Requirements:
Collect every line of the records below that contains the string "sidebar", matching case exactly.

Supplied material:
····················

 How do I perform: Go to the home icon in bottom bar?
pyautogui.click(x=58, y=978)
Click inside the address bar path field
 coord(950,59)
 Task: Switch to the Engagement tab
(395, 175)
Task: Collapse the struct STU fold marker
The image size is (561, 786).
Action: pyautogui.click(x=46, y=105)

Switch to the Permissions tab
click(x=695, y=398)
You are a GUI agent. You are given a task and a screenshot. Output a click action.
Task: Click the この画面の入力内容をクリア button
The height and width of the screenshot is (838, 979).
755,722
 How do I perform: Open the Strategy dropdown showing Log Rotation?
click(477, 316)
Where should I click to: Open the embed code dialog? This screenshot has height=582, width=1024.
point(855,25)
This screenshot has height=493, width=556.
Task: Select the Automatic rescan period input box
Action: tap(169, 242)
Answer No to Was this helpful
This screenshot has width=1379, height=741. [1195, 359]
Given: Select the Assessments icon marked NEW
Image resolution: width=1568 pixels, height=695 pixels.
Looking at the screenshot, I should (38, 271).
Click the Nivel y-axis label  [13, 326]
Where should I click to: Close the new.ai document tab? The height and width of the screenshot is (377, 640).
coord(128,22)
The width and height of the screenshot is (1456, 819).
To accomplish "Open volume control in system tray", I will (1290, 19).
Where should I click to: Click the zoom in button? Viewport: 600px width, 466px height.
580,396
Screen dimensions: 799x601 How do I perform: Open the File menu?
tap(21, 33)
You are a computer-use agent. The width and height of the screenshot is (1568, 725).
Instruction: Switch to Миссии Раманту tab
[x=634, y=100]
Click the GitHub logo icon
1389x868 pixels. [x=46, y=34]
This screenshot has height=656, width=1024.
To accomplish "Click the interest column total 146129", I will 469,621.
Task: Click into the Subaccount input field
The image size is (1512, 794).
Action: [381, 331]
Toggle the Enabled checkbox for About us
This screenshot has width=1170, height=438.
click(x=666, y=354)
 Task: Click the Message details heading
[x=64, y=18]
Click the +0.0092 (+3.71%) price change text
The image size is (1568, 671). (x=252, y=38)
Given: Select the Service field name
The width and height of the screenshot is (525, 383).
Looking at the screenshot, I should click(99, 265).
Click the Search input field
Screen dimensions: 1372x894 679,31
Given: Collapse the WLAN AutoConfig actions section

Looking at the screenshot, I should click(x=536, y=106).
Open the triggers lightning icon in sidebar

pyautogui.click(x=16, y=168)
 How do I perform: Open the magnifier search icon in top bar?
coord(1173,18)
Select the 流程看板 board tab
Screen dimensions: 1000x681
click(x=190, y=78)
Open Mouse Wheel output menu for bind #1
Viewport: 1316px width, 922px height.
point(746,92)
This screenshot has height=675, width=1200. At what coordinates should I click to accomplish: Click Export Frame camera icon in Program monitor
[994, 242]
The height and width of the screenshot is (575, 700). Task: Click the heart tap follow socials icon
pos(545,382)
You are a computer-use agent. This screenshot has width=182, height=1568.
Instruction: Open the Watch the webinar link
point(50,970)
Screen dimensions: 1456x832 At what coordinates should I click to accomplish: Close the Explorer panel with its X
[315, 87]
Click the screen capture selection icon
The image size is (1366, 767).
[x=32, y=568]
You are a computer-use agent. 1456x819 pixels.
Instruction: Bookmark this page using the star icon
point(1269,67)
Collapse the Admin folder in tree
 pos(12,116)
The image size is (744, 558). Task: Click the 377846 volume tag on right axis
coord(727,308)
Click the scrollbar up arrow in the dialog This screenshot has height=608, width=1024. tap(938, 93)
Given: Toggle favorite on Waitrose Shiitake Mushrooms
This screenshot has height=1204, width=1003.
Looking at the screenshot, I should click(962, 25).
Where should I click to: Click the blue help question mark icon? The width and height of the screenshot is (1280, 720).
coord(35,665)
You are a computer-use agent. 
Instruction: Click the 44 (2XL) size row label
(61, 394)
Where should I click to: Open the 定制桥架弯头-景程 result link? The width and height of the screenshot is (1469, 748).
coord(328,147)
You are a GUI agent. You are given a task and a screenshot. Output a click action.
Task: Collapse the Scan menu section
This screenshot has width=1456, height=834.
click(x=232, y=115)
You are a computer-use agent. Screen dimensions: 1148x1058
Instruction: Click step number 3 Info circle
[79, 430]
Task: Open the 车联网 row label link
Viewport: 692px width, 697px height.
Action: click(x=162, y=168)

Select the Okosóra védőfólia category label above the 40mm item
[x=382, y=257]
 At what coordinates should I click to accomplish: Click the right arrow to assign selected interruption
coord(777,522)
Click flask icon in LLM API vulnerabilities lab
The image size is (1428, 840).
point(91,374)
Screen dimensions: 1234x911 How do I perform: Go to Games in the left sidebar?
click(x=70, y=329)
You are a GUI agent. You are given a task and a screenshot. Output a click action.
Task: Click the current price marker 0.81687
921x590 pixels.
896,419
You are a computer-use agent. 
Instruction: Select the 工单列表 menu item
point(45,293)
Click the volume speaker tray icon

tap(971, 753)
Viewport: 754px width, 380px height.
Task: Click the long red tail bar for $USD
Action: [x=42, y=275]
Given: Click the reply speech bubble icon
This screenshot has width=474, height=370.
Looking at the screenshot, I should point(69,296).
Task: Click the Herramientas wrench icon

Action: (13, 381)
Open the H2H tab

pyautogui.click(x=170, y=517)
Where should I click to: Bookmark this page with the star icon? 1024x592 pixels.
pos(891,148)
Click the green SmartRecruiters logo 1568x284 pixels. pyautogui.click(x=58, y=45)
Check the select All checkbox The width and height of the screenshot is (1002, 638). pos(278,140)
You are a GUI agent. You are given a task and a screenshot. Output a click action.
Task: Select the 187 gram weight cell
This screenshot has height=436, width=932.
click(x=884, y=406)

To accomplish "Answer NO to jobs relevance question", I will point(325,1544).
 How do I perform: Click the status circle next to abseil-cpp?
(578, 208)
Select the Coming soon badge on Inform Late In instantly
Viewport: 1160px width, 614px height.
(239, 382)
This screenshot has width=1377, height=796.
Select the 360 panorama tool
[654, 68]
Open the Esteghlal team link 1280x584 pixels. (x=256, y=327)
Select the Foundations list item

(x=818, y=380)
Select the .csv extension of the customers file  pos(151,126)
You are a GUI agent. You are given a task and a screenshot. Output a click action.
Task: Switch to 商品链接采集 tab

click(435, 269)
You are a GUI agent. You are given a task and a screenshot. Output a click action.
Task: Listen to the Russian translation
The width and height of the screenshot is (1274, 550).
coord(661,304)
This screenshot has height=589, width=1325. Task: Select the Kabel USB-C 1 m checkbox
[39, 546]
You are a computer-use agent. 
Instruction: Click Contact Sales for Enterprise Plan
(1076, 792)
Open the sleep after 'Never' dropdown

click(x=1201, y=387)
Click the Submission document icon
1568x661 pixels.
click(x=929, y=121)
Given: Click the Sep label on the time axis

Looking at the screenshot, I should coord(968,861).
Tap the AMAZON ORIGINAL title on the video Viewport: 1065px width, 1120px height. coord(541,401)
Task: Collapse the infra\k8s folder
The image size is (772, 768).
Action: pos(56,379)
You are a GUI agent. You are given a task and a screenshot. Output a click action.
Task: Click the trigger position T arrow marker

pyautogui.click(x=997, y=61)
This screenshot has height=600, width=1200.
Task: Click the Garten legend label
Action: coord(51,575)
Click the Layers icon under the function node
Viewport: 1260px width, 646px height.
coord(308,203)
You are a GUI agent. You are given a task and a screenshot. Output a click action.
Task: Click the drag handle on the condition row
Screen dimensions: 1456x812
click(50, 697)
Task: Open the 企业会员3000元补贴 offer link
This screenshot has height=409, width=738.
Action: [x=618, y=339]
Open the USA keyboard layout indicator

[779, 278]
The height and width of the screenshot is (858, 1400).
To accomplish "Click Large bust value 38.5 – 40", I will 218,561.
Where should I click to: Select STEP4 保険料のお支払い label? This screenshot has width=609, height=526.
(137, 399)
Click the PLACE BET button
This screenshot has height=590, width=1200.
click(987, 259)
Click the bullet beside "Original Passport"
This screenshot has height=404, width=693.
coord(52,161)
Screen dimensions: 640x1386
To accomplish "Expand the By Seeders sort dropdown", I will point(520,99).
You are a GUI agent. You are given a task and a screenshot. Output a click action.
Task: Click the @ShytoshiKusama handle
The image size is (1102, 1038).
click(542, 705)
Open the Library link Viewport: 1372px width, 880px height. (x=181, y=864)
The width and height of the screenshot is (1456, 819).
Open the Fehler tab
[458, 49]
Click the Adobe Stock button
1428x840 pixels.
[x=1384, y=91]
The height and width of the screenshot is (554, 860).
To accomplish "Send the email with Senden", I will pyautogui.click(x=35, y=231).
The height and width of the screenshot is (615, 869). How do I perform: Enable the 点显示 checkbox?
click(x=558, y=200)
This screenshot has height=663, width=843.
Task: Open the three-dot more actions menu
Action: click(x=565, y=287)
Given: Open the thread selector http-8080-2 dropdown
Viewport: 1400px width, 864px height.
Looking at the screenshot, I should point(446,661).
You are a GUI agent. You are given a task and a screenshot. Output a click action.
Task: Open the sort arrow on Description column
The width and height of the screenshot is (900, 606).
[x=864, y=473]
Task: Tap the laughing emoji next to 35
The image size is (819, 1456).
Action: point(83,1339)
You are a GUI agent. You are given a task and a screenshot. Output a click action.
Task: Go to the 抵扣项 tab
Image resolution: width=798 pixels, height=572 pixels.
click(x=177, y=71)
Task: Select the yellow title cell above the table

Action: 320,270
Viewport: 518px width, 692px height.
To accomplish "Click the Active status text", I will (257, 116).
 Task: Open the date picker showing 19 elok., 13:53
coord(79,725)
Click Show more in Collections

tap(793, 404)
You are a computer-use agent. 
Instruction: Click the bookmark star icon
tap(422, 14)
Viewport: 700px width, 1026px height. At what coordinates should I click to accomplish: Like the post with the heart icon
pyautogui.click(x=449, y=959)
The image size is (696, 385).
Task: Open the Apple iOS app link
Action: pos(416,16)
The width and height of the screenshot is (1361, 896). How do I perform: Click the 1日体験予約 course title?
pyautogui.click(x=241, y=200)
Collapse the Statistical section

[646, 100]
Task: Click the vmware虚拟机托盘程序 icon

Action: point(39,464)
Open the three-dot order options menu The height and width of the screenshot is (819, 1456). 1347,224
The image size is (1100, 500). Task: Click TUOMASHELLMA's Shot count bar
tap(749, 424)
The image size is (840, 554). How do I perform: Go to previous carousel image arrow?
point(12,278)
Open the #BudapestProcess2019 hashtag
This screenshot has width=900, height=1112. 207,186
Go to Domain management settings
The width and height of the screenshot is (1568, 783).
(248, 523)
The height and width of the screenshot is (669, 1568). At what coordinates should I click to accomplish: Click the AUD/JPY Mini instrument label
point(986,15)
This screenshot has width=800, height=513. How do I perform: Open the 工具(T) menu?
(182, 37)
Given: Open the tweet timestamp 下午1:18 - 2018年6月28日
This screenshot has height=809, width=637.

····················

Task solution:
Open the triggers lightning icon in sidebar
Screen dimensions: 1234x911 How do I perform: Go to Games in the left sidebar?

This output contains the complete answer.